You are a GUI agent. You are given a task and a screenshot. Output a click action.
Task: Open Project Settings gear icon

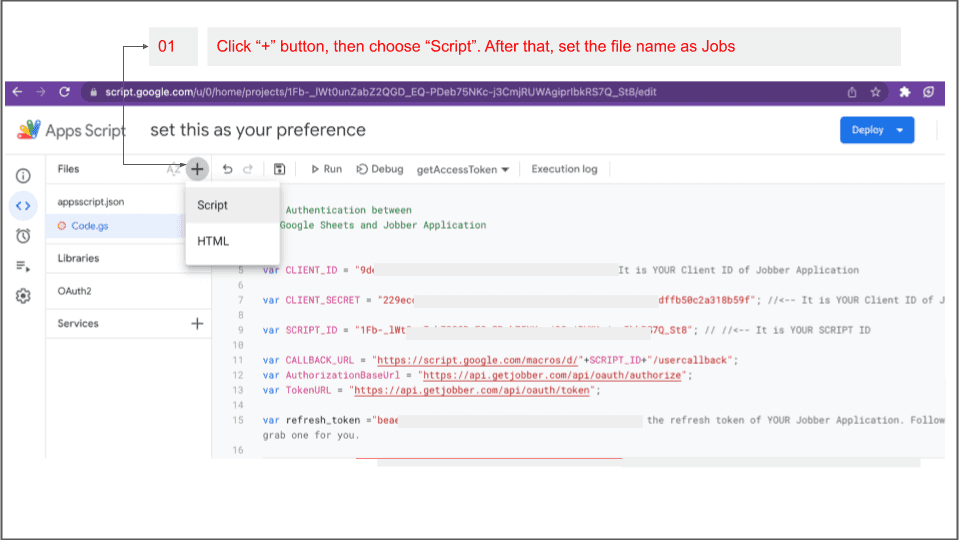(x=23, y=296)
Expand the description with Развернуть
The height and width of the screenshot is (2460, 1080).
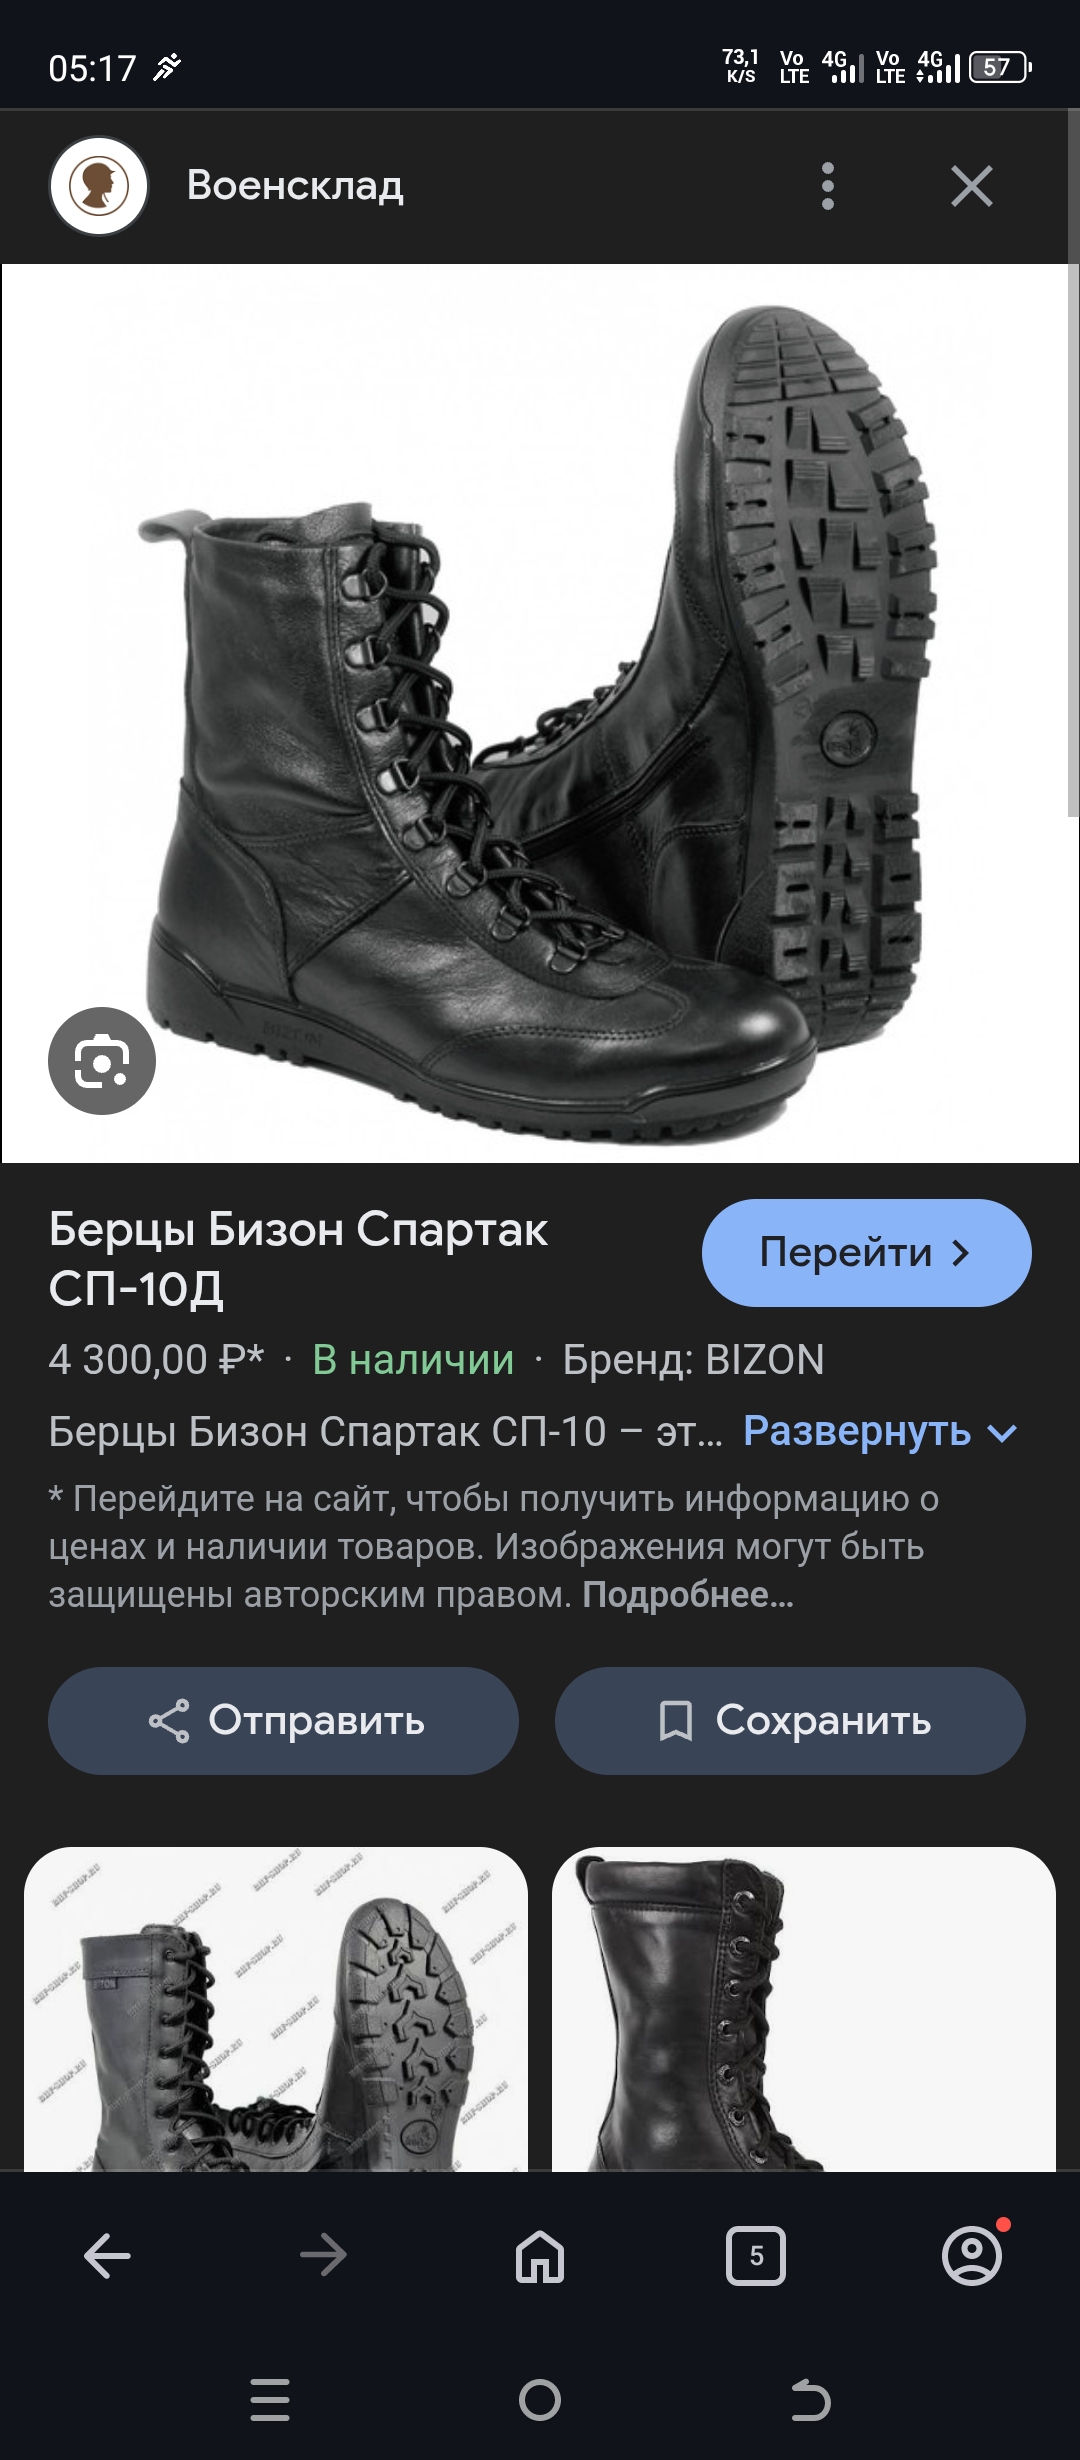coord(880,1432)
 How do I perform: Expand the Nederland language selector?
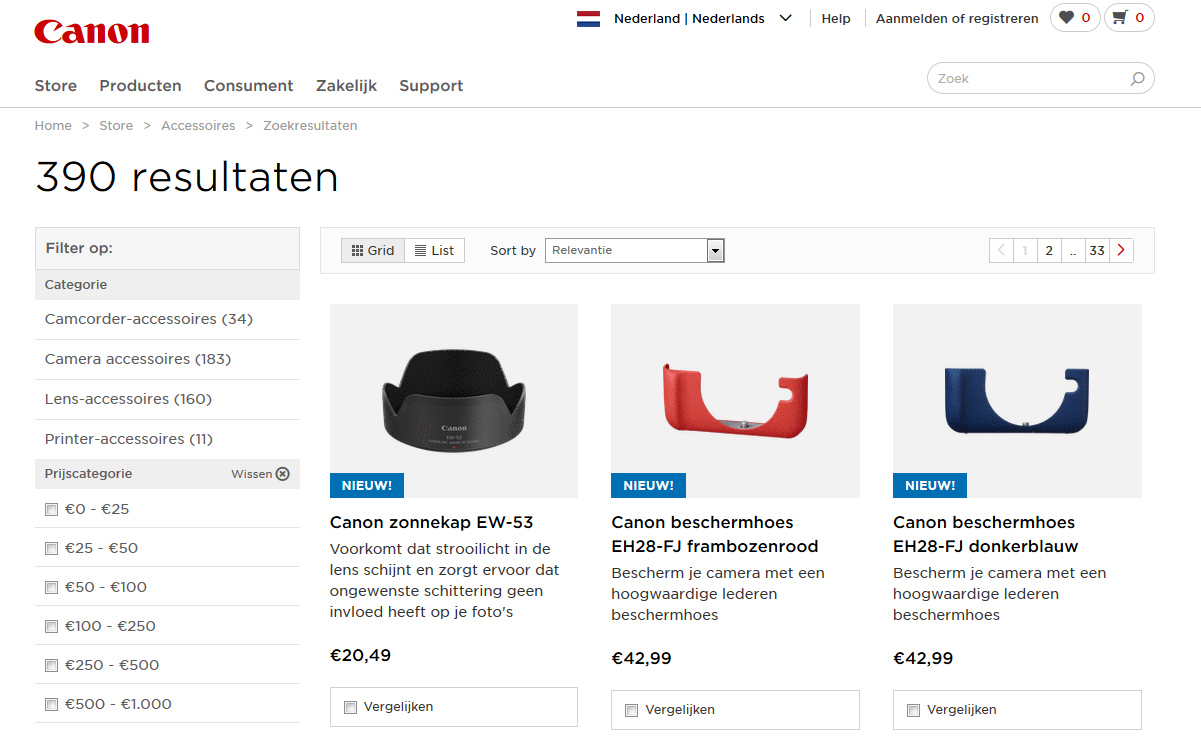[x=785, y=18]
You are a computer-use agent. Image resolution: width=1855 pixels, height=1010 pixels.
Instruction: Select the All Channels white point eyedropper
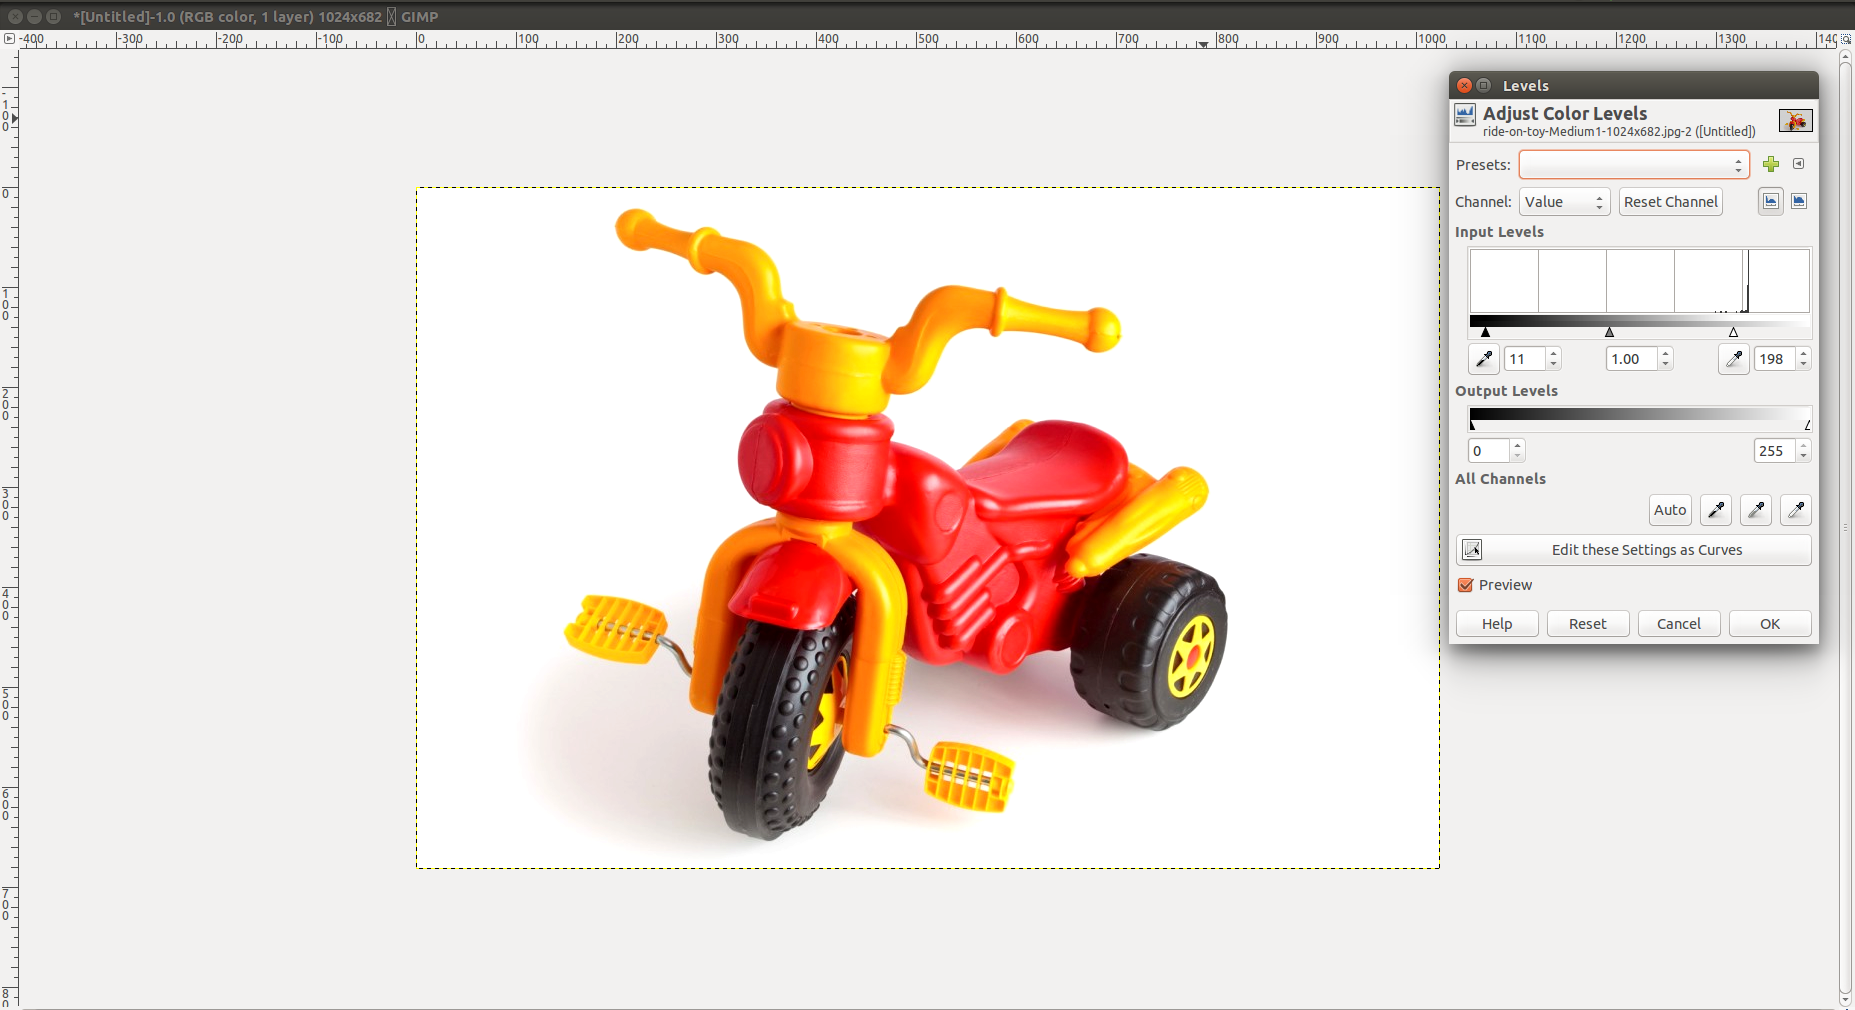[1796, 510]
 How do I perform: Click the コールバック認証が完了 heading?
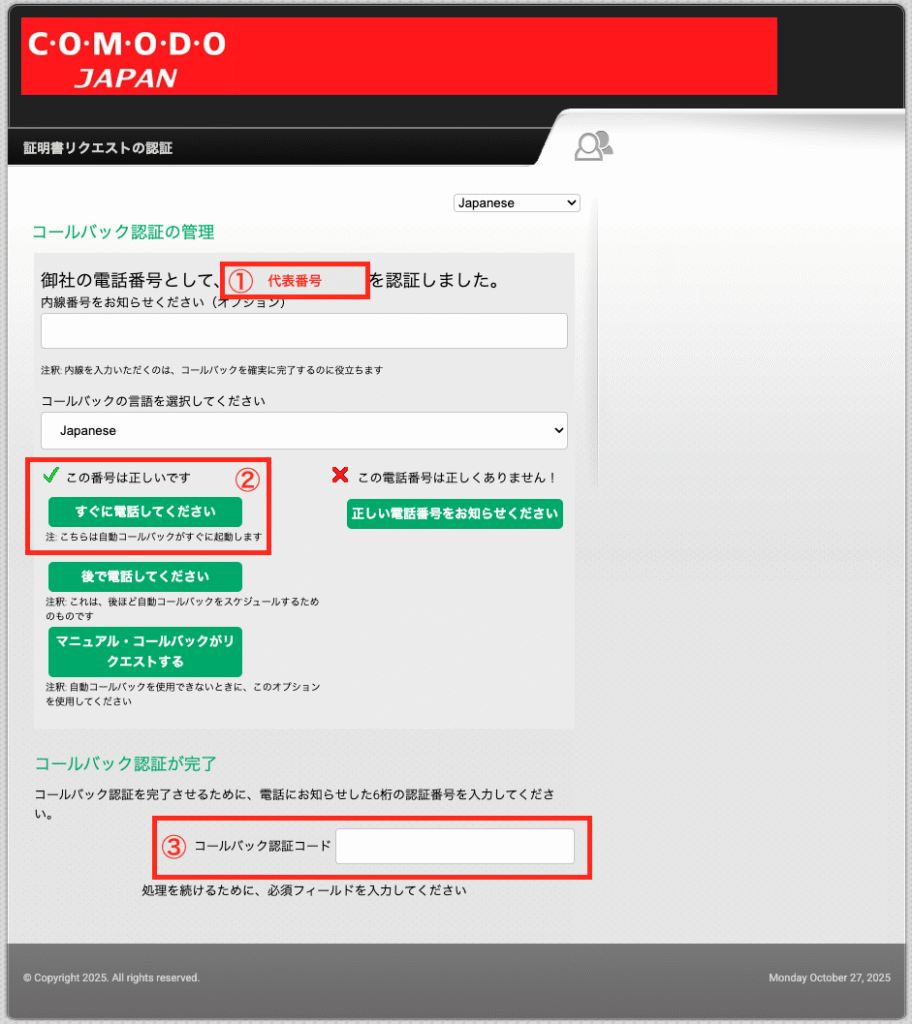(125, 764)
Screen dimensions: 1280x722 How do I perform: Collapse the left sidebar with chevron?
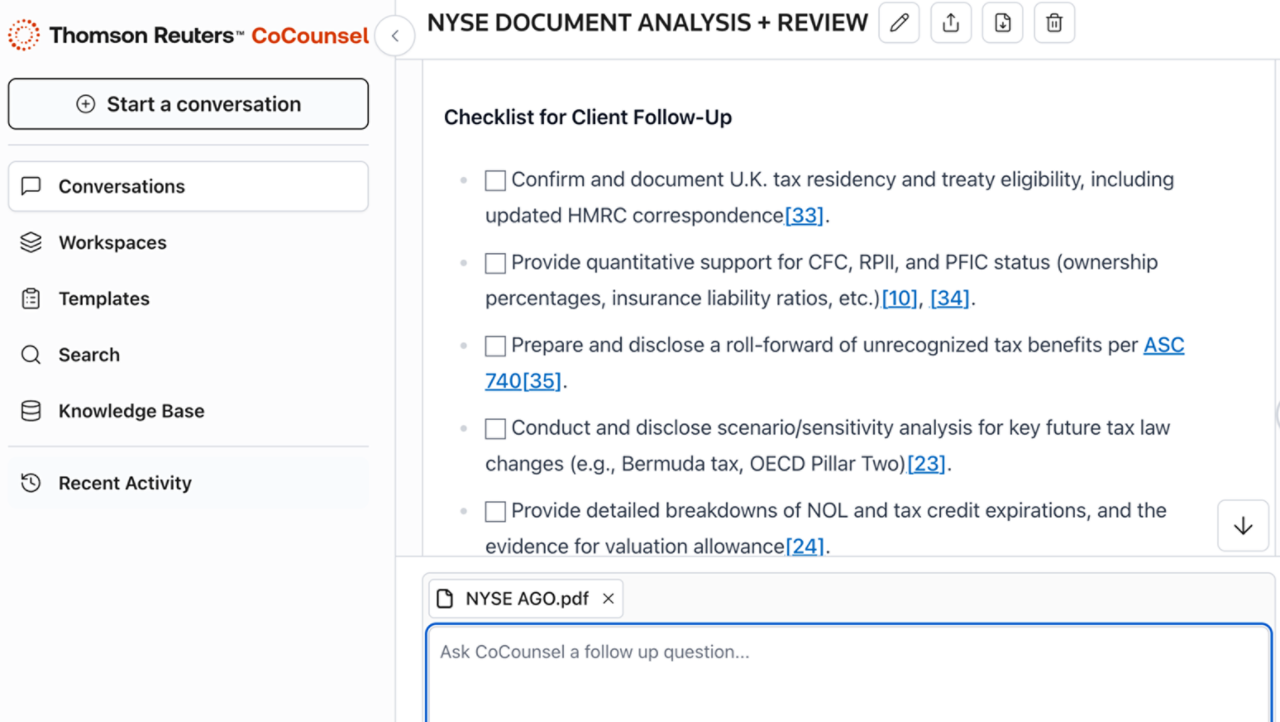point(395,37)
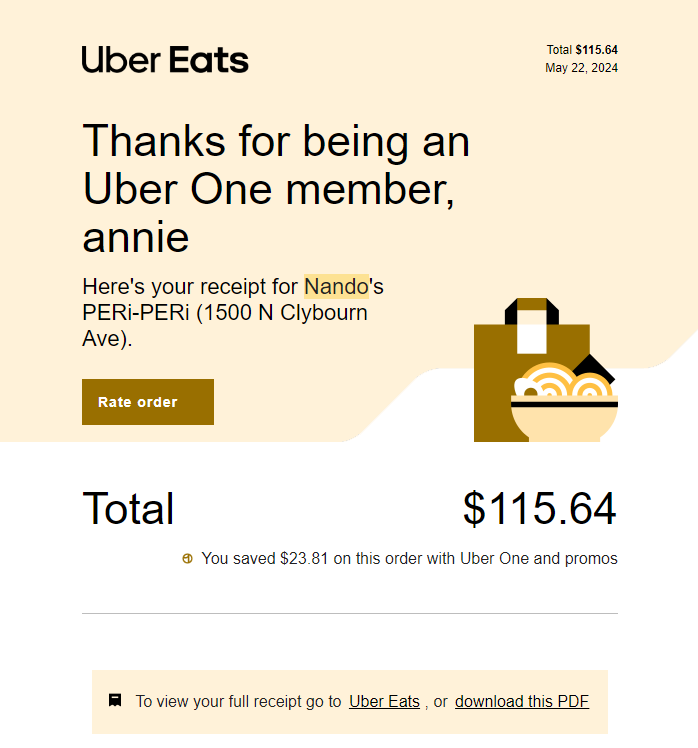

- **WORK TO BE COMPLETED**
Exact copy, no pictures: reproduce every record as it stands.

- **EXPECTED ANSWER**
You are a GUI agent. You are given a task and a screenshot. Output a click action.
Task: Open Project Settings gear icon

(x=23, y=296)
Expand the description with Развернуть
The height and width of the screenshot is (2460, 1080).
coord(880,1432)
 How do I perform: Expand the Nederland language selector?
[x=785, y=18]
You are a computer-use agent. Image resolution: width=1855 pixels, height=1010 pixels.
Instruction: Select the All Channels white point eyedropper
[1796, 510]
 How do I perform: Click the コールバック認証が完了 heading?
(125, 764)
Screen dimensions: 1280x722 How do I perform: Collapse the left sidebar with chevron?
point(395,37)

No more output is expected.